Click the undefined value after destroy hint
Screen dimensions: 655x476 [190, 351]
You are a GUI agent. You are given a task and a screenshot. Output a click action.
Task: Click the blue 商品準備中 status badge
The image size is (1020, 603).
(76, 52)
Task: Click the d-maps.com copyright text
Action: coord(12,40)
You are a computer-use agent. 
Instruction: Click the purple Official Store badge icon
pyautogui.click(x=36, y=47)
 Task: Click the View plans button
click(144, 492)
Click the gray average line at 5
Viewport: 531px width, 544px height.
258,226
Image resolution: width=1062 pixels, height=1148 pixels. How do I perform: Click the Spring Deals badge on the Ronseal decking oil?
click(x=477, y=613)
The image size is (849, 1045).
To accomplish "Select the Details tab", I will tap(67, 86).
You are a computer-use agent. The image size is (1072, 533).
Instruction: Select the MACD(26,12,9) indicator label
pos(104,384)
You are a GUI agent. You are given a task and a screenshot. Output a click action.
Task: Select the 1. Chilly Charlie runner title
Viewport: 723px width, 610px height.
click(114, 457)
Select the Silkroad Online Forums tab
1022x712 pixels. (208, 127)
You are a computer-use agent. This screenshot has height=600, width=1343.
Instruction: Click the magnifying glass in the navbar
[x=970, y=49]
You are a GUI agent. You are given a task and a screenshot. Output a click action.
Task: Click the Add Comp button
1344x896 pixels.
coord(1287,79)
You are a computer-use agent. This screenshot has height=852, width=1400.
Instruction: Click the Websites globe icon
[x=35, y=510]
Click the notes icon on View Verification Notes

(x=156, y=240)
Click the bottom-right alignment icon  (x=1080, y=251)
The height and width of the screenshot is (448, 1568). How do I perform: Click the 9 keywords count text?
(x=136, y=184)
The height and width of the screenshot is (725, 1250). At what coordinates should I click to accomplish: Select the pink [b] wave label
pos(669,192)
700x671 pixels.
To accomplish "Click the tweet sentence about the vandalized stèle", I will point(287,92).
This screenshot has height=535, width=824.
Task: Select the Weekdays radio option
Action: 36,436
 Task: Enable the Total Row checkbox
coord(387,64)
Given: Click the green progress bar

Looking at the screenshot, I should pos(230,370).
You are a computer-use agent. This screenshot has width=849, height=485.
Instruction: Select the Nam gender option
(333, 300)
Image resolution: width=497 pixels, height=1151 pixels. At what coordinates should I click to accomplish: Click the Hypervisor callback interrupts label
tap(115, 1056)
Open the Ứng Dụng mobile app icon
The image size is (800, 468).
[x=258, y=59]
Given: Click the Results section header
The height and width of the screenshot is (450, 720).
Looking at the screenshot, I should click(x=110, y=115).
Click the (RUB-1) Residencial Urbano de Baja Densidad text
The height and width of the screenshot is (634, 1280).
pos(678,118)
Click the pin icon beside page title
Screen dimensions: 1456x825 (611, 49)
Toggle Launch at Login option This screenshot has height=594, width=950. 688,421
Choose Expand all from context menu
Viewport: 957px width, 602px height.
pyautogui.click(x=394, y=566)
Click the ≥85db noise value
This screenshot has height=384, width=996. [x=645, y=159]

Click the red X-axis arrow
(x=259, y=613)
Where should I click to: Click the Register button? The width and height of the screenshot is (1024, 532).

**TASK TO CARRY OUT:** Give the listing again in full, with every line intact.

**REPLY TO THE EXERCISE:**
Click the undefined value after destroy hint
Screen dimensions: 655x476 [190, 351]
You are a GUI agent. You are given a task and a screenshot. Output a click action.
Task: Click the blue 商品準備中 status badge
The image size is (1020, 603).
(76, 52)
Task: Click the d-maps.com copyright text
Action: coord(12,40)
You are a computer-use agent. 
Instruction: Click the purple Official Store badge icon
pyautogui.click(x=36, y=47)
 Task: Click the View plans button
click(144, 492)
Click the gray average line at 5
Viewport: 531px width, 544px height.
258,226
Image resolution: width=1062 pixels, height=1148 pixels. How do I perform: Click the Spring Deals badge on the Ronseal decking oil?
click(x=477, y=613)
The image size is (849, 1045).
To accomplish "Select the Details tab", I will tap(67, 86).
You are a computer-use agent. The image size is (1072, 533).
Instruction: Select the MACD(26,12,9) indicator label
pos(104,384)
You are a GUI agent. You are given a task and a screenshot. Output a click action.
Task: Select the 1. Chilly Charlie runner title
Viewport: 723px width, 610px height.
click(114, 457)
Select the Silkroad Online Forums tab
1022x712 pixels. (208, 127)
You are a computer-use agent. This screenshot has height=600, width=1343.
Instruction: Click the magnifying glass in the navbar
[x=970, y=49]
You are a GUI agent. You are given a task and a screenshot. Output a click action.
Task: Click the Add Comp button
1344x896 pixels.
coord(1287,79)
You are a computer-use agent. This screenshot has height=852, width=1400.
Instruction: Click the Websites globe icon
[x=35, y=510]
Click the notes icon on View Verification Notes

(x=156, y=240)
Click the bottom-right alignment icon  (x=1080, y=251)
The height and width of the screenshot is (448, 1568). How do I perform: Click the 9 keywords count text?
(x=136, y=184)
The height and width of the screenshot is (725, 1250). At what coordinates should I click to accomplish: Select the pink [b] wave label
pos(669,192)
700x671 pixels.
To accomplish "Click the tweet sentence about the vandalized stèle", I will point(287,92).
This screenshot has height=535, width=824.
Task: Select the Weekdays radio option
Action: 36,436
 Task: Enable the Total Row checkbox
coord(387,64)
Given: Click the green progress bar

Looking at the screenshot, I should pos(230,370).
You are a computer-use agent. This screenshot has width=849, height=485.
Instruction: Select the Nam gender option
(333, 300)
Image resolution: width=497 pixels, height=1151 pixels. At what coordinates should I click to accomplish: Click the Hypervisor callback interrupts label
tap(115, 1056)
Open the Ứng Dụng mobile app icon
The image size is (800, 468).
[x=258, y=59]
Given: Click the Results section header
The height and width of the screenshot is (450, 720).
Looking at the screenshot, I should click(x=110, y=115).
Click the (RUB-1) Residencial Urbano de Baja Densidad text
The height and width of the screenshot is (634, 1280).
pos(678,118)
Click the pin icon beside page title
Screen dimensions: 1456x825 (611, 49)
Toggle Launch at Login option This screenshot has height=594, width=950. 688,421
Choose Expand all from context menu
Viewport: 957px width, 602px height.
pyautogui.click(x=394, y=566)
Click the ≥85db noise value
This screenshot has height=384, width=996. [x=645, y=159]

Click the red X-axis arrow
(x=259, y=613)
Where should I click to: Click the Register button? The width and height of the screenshot is (1024, 532).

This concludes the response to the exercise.